▶ Work to be completed
Pictures aside, reproduce exactly and only the lines below, starting at the one containing "Viewport: 649px width, 714px" and ending at the last line.

▶ Stored data entries
►

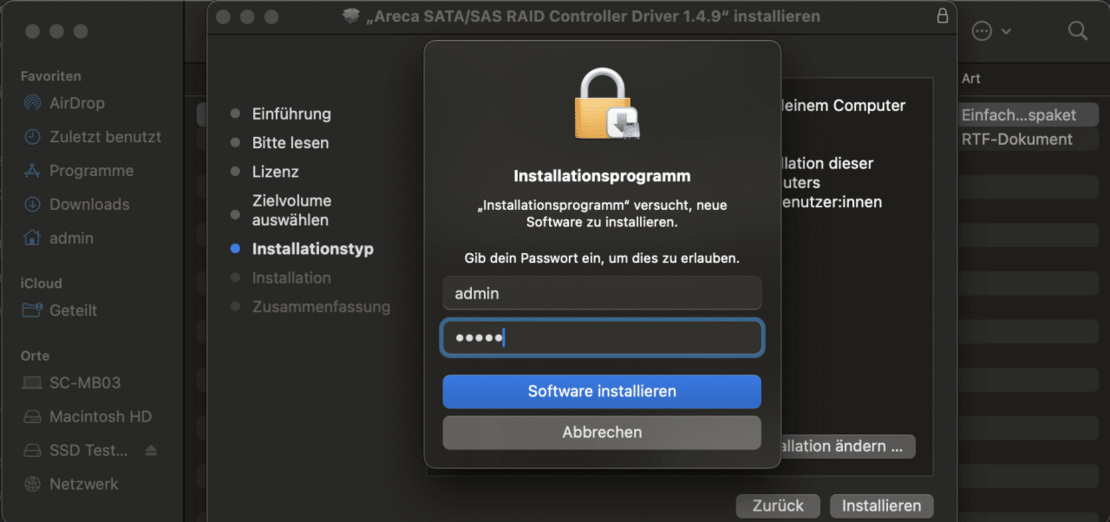
Task: Click Software installieren button
Action: pyautogui.click(x=602, y=392)
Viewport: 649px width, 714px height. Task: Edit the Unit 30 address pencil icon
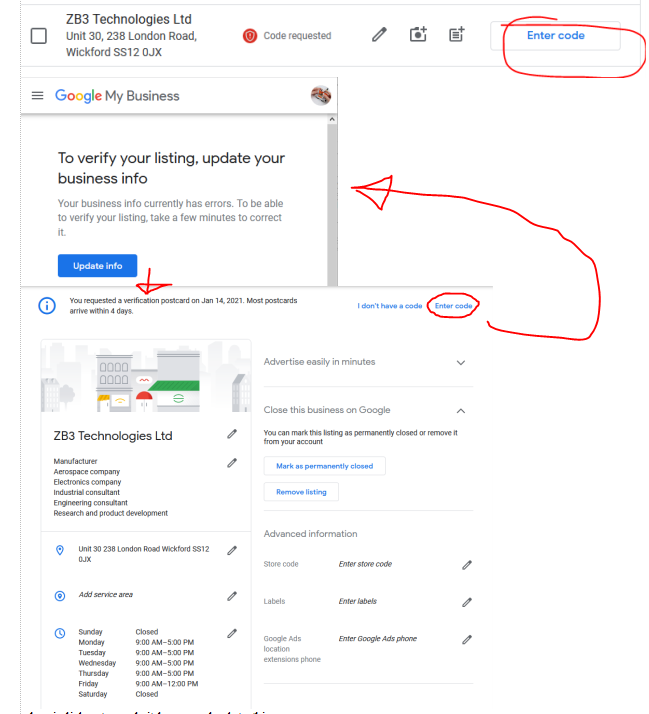pyautogui.click(x=232, y=551)
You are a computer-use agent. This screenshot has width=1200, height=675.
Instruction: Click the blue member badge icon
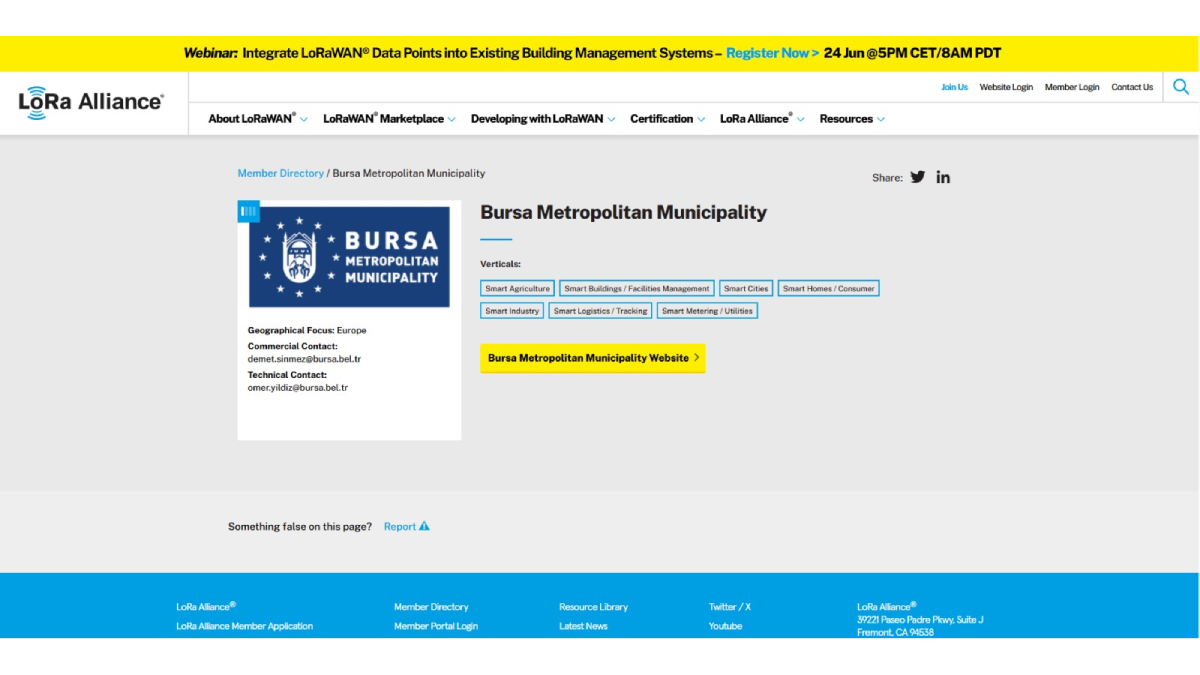[248, 211]
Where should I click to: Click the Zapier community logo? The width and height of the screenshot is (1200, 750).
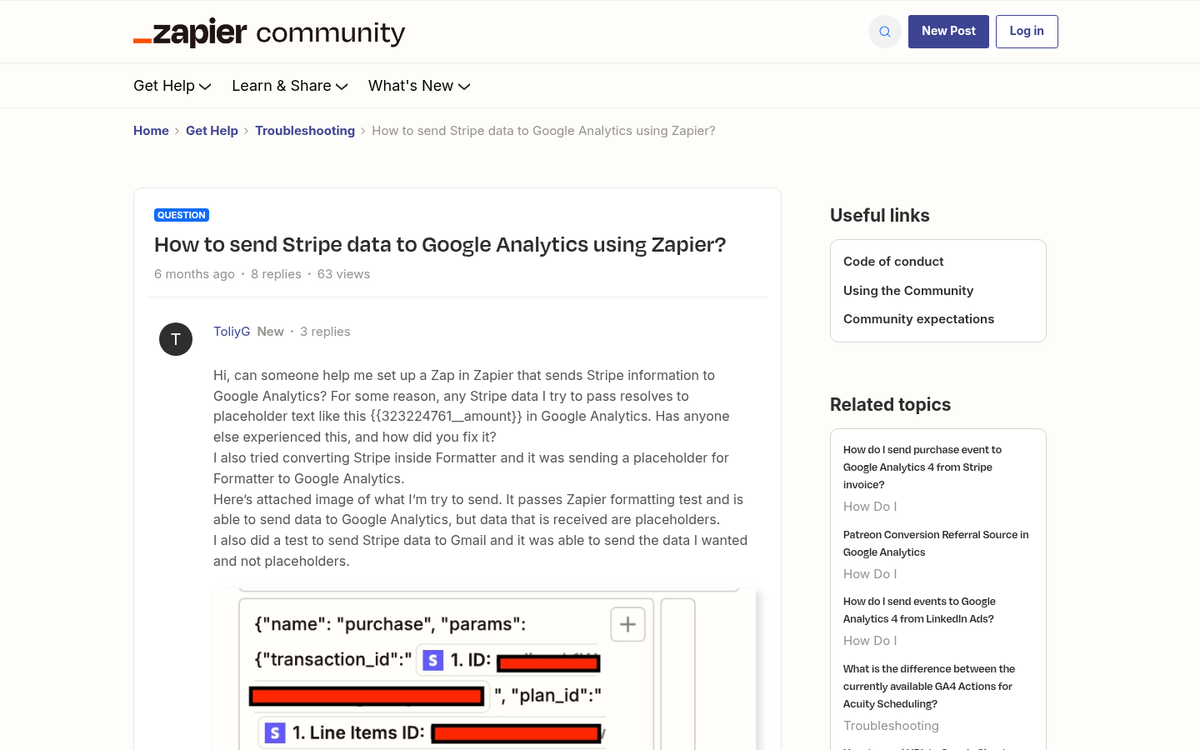point(270,32)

◄

▶ Response area
Viewport: 649px width, 714px height. Task: Edit the Unit 30 address pencil icon
pyautogui.click(x=232, y=551)
You are a computer-use agent. This screenshot has width=1200, height=675.
Instruction: Click the blue member badge icon
[248, 211]
Where should I click to: Click the Zapier community logo? The width and height of the screenshot is (1200, 750).
point(270,32)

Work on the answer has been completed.